**WHAT THE TASK REQUIRES**
Find every line in the material below that has the word "height" and copy each of those lines in full.

--- Begin TASK INPUTS ---

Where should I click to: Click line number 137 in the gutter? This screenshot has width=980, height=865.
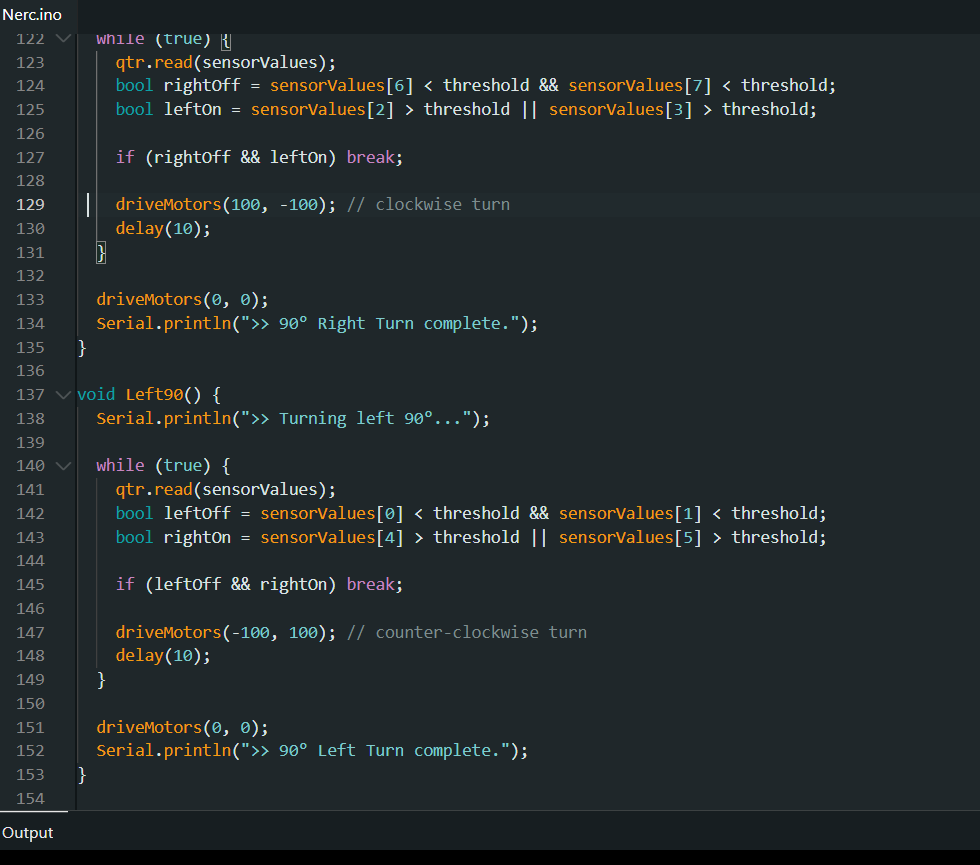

--- End TASK INPUTS ---
--- Begin TASK INPUTS ---

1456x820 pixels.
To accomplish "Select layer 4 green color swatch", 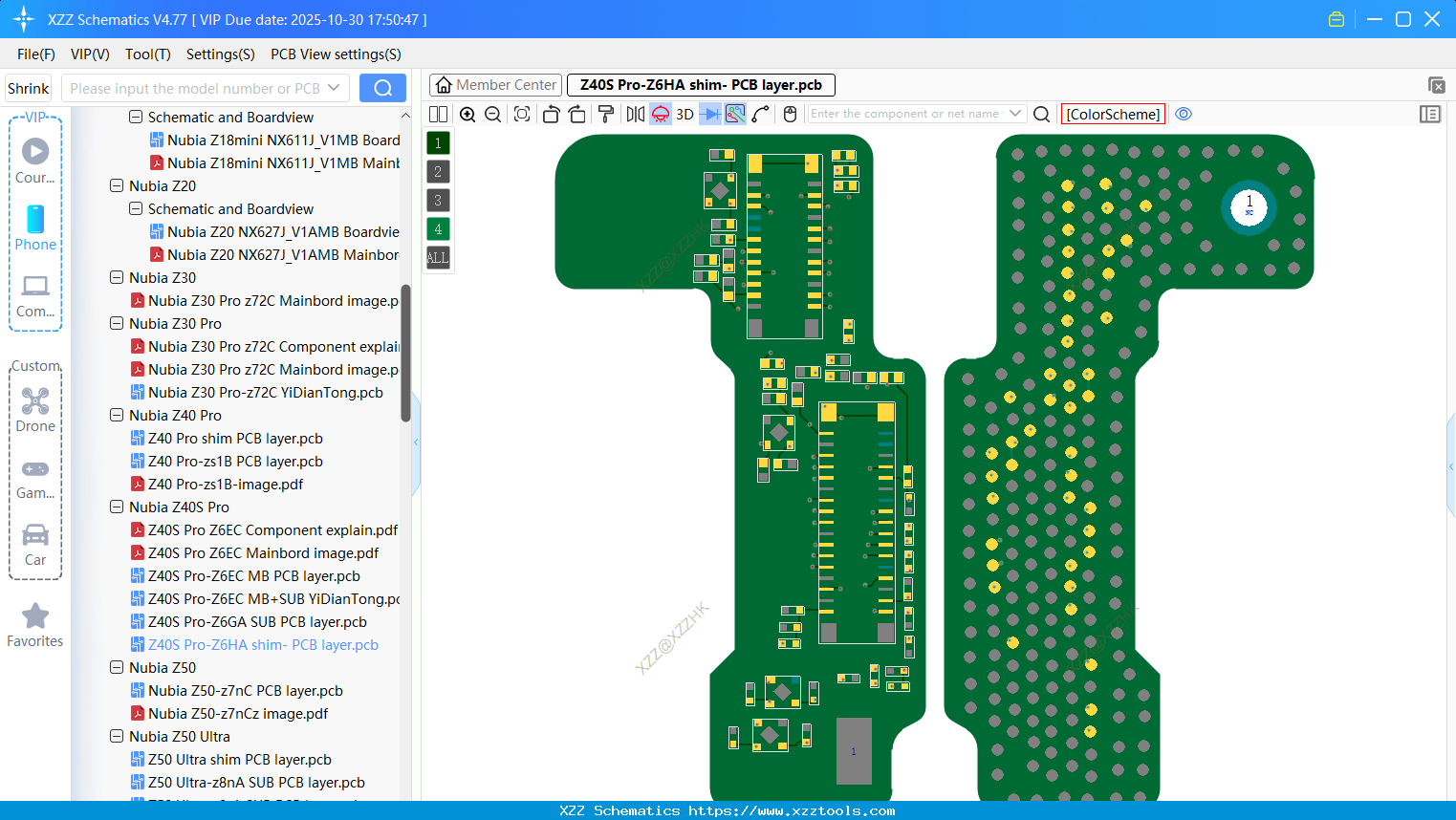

--- End TASK INPUTS ---
--- Begin TASK INPUTS ---

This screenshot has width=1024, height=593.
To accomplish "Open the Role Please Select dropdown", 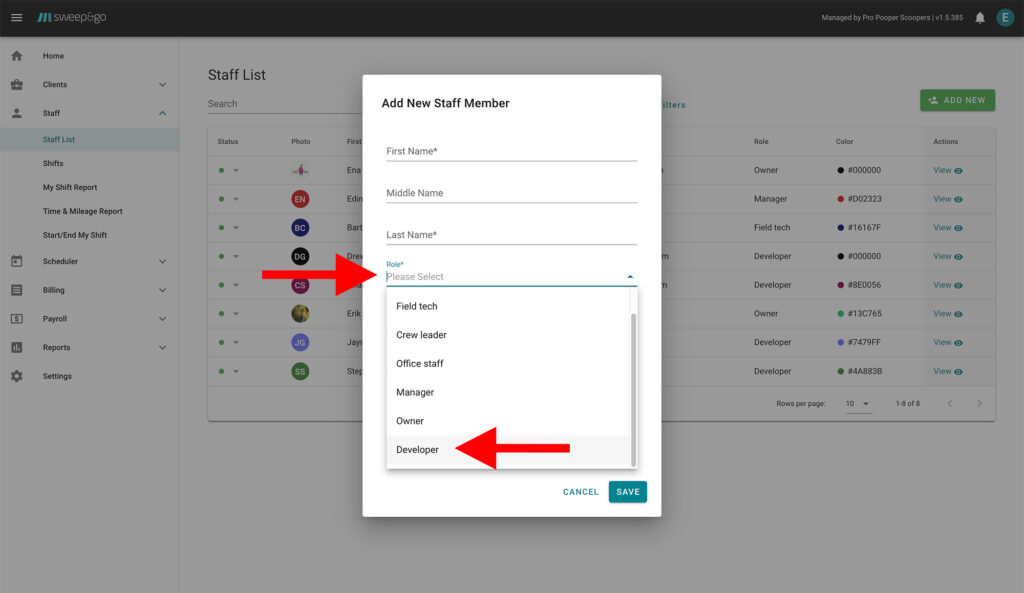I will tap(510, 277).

--- End TASK INPUTS ---

**RESULT OF THIS TASK**
Where should I click to: Click line number 137 in the gutter? This screenshot has width=980, height=865.
This screenshot has width=1024, height=593.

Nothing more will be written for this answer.